Following the disruptive epidemics throughout the Indian Ocean, Southeast Asia and the Americas, efforts have been deployed to develop an effective vaccine against chikungunya virus (CHIKV). The continuous threat of CHIKV (re-)emergence and the huge public health and economic impact of the epidemics, makes the development of a safe and effective vaccine a priority. Several platforms have been used to develop candidate vaccines, but there is no consensus about how to translate results from preclinical models to predict efficacy in humans. This paper outlines a concept of what constitutes an effective vaccine against CHIKV, which may be applied to other viral vaccines as well. Defining endpoints for an effective vaccine is dependent on a proper understanding of the pathogenesis and immune response triggered during infection. The preclinical model adopted to evaluate experimental vaccines is imperative for the translation of preclinical efficacy data to humans.

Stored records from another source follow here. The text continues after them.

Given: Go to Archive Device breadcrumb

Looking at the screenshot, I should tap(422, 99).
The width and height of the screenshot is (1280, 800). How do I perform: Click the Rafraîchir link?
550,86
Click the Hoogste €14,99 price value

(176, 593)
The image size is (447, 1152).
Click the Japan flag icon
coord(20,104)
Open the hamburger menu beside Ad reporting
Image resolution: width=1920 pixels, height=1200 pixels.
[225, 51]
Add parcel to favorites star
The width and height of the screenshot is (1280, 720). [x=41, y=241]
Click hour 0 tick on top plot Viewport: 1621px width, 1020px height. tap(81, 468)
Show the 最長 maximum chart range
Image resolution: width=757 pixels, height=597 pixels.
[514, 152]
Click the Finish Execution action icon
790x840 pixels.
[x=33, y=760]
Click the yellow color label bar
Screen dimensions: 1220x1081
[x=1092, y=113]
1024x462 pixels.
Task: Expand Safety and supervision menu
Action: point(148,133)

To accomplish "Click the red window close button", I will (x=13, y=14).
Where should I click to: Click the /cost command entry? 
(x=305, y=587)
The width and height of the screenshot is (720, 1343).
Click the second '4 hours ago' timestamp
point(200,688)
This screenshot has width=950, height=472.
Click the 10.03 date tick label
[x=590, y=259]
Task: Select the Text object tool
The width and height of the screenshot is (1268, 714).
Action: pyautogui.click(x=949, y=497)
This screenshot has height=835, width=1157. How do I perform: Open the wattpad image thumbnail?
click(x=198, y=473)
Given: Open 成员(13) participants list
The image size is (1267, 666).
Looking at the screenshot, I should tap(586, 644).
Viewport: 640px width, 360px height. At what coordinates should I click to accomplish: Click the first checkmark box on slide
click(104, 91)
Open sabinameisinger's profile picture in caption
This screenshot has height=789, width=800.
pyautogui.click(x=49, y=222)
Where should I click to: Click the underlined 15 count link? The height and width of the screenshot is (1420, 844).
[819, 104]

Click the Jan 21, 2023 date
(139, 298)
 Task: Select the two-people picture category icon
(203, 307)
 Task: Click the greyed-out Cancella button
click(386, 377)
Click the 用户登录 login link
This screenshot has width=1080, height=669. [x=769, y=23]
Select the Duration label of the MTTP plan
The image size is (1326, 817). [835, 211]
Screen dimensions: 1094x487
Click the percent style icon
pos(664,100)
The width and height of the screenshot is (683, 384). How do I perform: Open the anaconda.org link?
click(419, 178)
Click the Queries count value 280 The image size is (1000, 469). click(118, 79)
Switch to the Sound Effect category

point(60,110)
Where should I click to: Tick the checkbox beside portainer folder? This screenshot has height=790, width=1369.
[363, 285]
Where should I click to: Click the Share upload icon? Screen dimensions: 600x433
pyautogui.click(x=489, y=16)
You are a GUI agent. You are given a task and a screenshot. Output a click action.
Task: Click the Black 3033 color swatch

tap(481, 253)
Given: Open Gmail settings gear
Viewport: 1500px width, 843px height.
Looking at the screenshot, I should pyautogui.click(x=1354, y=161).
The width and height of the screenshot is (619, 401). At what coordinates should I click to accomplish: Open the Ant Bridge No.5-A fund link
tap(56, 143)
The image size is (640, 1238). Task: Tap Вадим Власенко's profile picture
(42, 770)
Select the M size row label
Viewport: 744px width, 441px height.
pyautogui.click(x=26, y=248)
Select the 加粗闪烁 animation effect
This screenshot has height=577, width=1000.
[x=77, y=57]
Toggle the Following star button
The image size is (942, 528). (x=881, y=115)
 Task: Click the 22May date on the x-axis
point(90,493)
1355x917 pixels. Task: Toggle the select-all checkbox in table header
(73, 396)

Several CHIKV animal models exist; however, not all provide suitable endpoints for measuring vaccine efficacy. This review summarizes the current knowledge related to CHIKV pathogenesis and the correlates of protection. We then define what would constitute an effective CHIKV vaccine in humans using four key endpoints, namely: (i) prevention of chronic disease, (ii) prevention of acute disease, (iii) prevention of transmission to mosquitoes, and (iv) complete prevention of infection. Lastly, we address some of the gaps that prevent translation of immunogenicity and efficacy findings from preclinical models to humans, and we propose to use the combination of virus–cytokine–ferritin levels as a read-out for measuring vaccine-induced protection.